CPP.mb {CPP} | R Documentation |
The algorithm evaluates alternatives by integrating the CPP-Tri, the CPP-Malmquist, the CPP-Gini, the alternatives' market values and the CPP by axes. The CPP-mb was originally applied in sports science to evaluate players' performance.
CPP.mb(t1, t2, m, q, s)
t1 |
Decision matrix of Alternatives (rows) and Criteria (columns) in the moment '1'. Benefit criteria must be positive and cost criteria negative. |
t2 |
Decision matrix of Alternatives (rows) and Criteria (columns) in the following moment '2'. Benefit criteria must be positive and cost criteria negative. |
m |
Vector of alternatives' market values. |
q |
Vector of quantiles, indicating the classes' profiles. |
s |
Shape of a Beta PERT distribution, as described in the package 'mc2d'. There is no default value, however the higher the shape the higher the kurtosis, which emulates the precision of data. |
Class assigns the alternatives to classes, defined by the indicated profiles. The list of classes also shows the decision matrices to be modeled by CPP-PP. CPP-mb indicates the final scores per class.

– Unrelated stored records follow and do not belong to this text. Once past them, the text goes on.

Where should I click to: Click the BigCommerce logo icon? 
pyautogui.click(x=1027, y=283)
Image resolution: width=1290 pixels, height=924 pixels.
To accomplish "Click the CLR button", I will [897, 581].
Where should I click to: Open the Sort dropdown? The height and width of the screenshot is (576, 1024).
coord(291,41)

Sant'Anna, Annibal P. (2015). Probabilistic Composition of Preferences: Theory and Applications, Springer.
Lewis, Michael. (2004) Moneyball: The art of winning an unfair game. WW Norton & Company.
Gaviao, Luiz O. & Lima, Gilson B.A. (2017) Support decision to player selection: an application of the CPP in soccer, Novas Edições Acadêmicas [in Portuguese].

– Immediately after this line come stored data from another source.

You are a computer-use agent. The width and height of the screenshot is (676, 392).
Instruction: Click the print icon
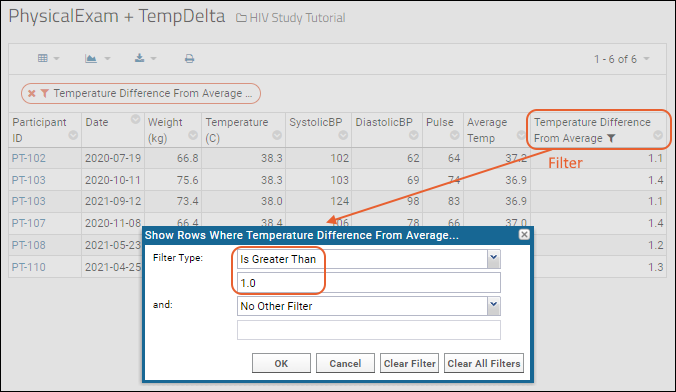coord(189,59)
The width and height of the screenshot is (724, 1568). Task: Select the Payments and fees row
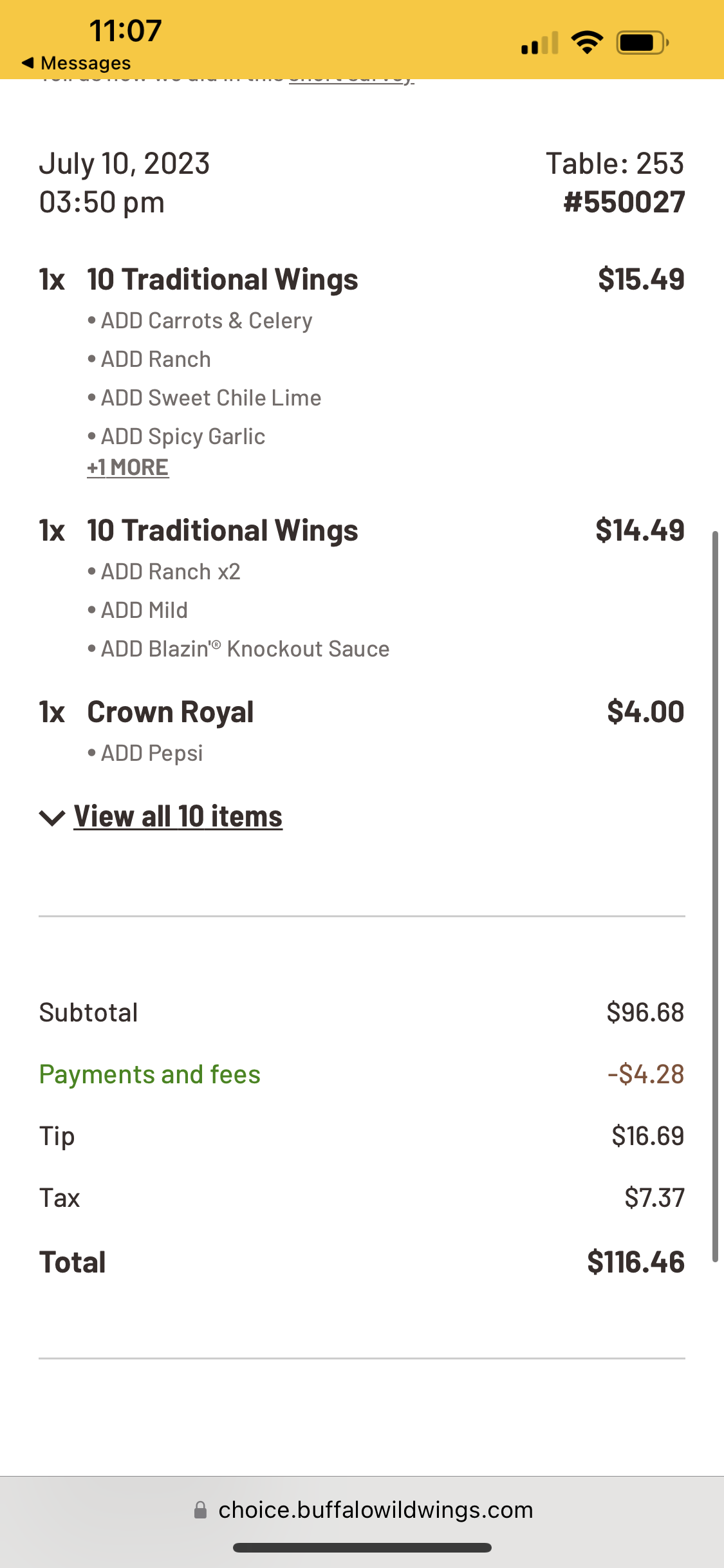150,1074
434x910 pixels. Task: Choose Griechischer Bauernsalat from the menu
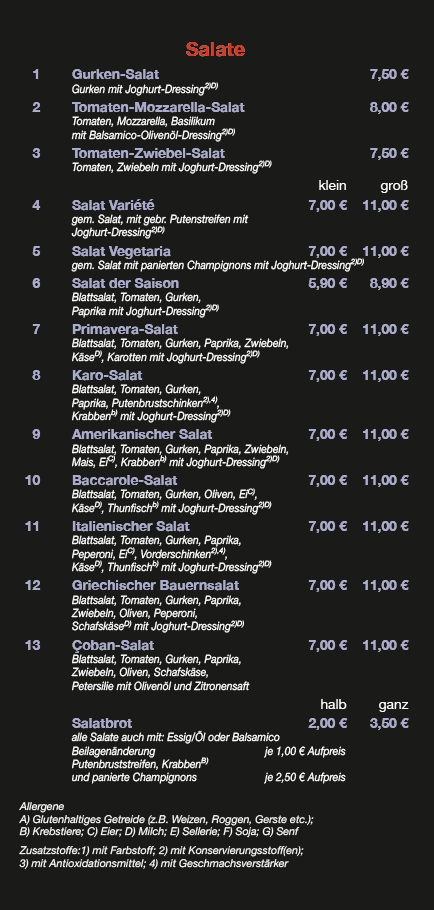coord(155,586)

## Decision matrix of the previous moment '1'.
Alt.1 = c(2,30,86,-5)
Alt.2 = c(4,26,77,-12)
Alt.3 = c(3,22,93,-4)
Alt.4 = c(6,34,65,-10)
Alt.5 = c(5,31,80,-8)
Alt.6 = c(6,29,79,-9)
Alt.7 = c(8,37,55,-15)
Alt.8 = c(10,21,69,-11)
t1 = rbind(Alt.1,Alt.2,Alt.3,Alt.4,Alt.5,Alt.6,Alt.7,Alt.8)
## Decision matrix of the following moment '2'.
Alt.1 = c(3,29,82,-3)
Alt.2 = c(6,28,70,-8)
Alt.3 = c(2,20,99,-8)
Alt.4 = c(5,31,62,-14)
Alt.5 = c(9,27,73,-5)
Alt.6 = c(4,33,85,-13)
Alt.7 = c(9,39,59,-10)
Alt.8 = c(8,19,77,-9)
t2 = rbind(Alt.1,Alt.2,Alt.3,Alt.4,Alt.5,Alt.6,Alt.7,Alt.8)
m = c(100,120,150,140,90,70,110,130) # Market values
q = c(0.65,0.35) # quantiles of class profiles
s = 4 # Shape
CPP.mb(t1,t2,m,q,s)